兄弟
2000/06/30
今、社会人として生活しています。
今だに釈然としない思い出が一つだけ有ります。
自分には、2つ下の弟がいました。
幼稚園の頃遊んだ楽しい思いで、喧嘩した思いで。
又、小学校の頃遊んだ思い出が鮮明に残っています。
弟は小学校の3年の時に病気(病名不明)で入院し入院先で無くなりました。
その日は、大雨の降る嵐で両親は病院に行っていて一人で留守番をしていました。
自分は、弟の病気がそれほど悪いとは思っていなかったし、ましては、亡くなってしまうなど思いも寄りませんでした。
「ただいま」
弟が一人、元気な声をあげて帰ってきました。
「病気直ったんだ。」
「うん。」
「おとうさん達は。」
「知らない。」
久しぶりに帰ってきた弟を見て非常にうれしくかったのを覚えいます。
「兄ちゃん、お腹空いた。」
「ラーメン作ってあげようか。」
「うん。」
カップラーメンが無かったので、袋入りのインスタントラーメンを作りました。
「できたよ。」
「兄ちゃん、おいしいね。」
2人でラーメンを食べました。
弟のおいしそうに食べる顔を見て何かうれしかったのを覚えています。
ラーメンを食べ終わって、
「おとうさん達遅いね。眠くなっちゃった。」
まだ早かったのですが、自分の非常に眠くなりました。
「久しぶりに一緒に寝ようか」
と、2人で寝てしまいました。
翌朝、起きると父親だけ帰ってきていました。
「おはよう。」
「○○、実はな...。」
父親は、悲しい顔で口ごもっています。
「父さんねぇ。昨日、△△が帰ってきたよ。」
「△△はね。昨日、病院で...死んじゃったんだよ。」
言っている意味がよく分かりませんでした。
「昨日、ラーメン作ってあげたんだよ。」
「やめなさい。△△は、もう居ないんだ。」
怒られて、どうしていいか分からずにいると、
「ラーメンがどうしたって。」
「昨日、ラーメン作ってあげて一緒に食べたんだよ。」
父親を台所につれて行き、テーブルの上に並んだどんぶりを見せました。
「ねっ。2つ有るでしょ。」
父親は、黙ってみています。
そのうち、泣き出してしまいました。
「お父さん、どうしたの。」
その時、テーブルの上のどんぶりを見ると自分が食べたどんぶりは底の方にスープが残っているだけでしたが、弟が食べた?。食べたはずのどんぶりには伸びきった麺が手つかずのまま残っていました。
「あれ。一緒に全部食べたのになぁ。」
父親は自分を抱きしめて、
「△△は、○○に合いに帰ってきたんだよ。きっと、楽しかったんだね。」
と言っていました。
その後、慌ただしく葬儀やら何やらがとり行われ数日があっという間に立ってしまいました。

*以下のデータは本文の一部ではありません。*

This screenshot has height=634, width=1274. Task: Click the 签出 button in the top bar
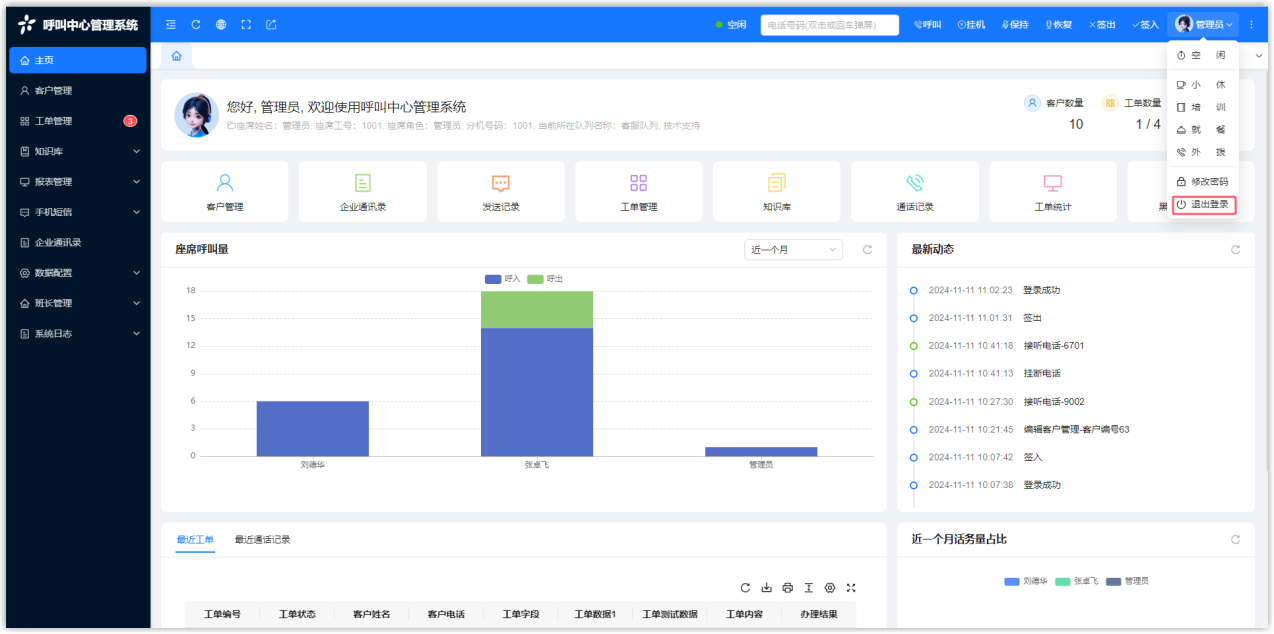pos(1102,25)
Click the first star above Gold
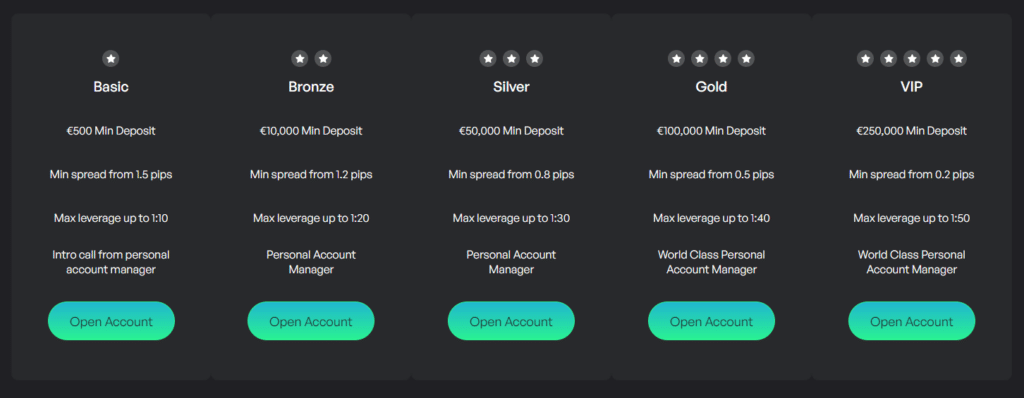This screenshot has width=1024, height=398. click(677, 59)
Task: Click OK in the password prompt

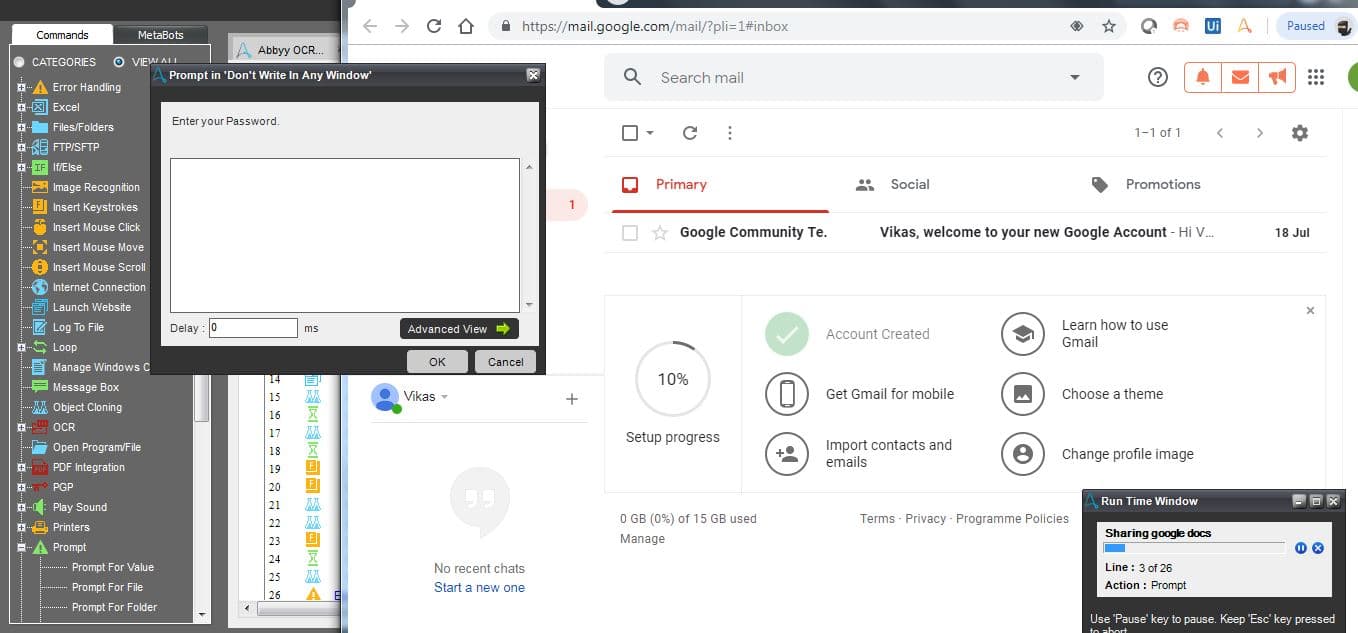Action: click(x=437, y=362)
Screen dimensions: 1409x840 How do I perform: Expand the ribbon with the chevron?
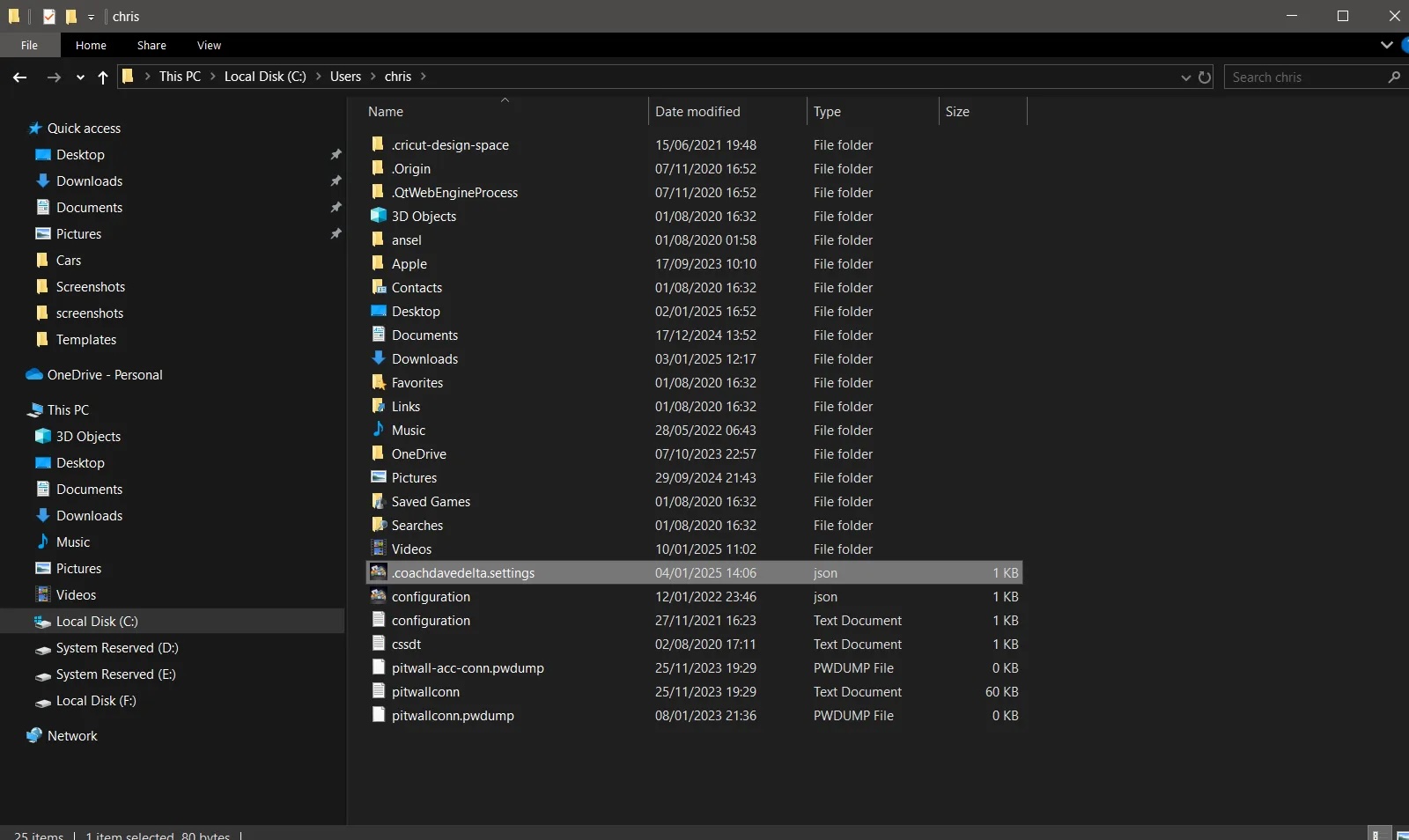(1387, 45)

確かに、一緒にラーメンを食べたはずなのになんだかよく分からずに数日がたったある日、夢に弟が現れました。
「兄ちゃん、ラーメンおいしかったね。」
「○○、お前、死んじゃったの。」
「うん。」
「もう遊べないの。」
「うん。じゃぁ。ばいばい。」
と言って去って行きました。
その時初めて、悲しみがこみ上げてきて弟の死を実感しました。
やっぱり、あの日、弟は帰ってきていたのでしょうか。
それとも幻だったのでしょうか。
今でも、釈然としません。
でも、ラーメンをおいしそうに食べる弟の顔は今でもハッキリ覚えています。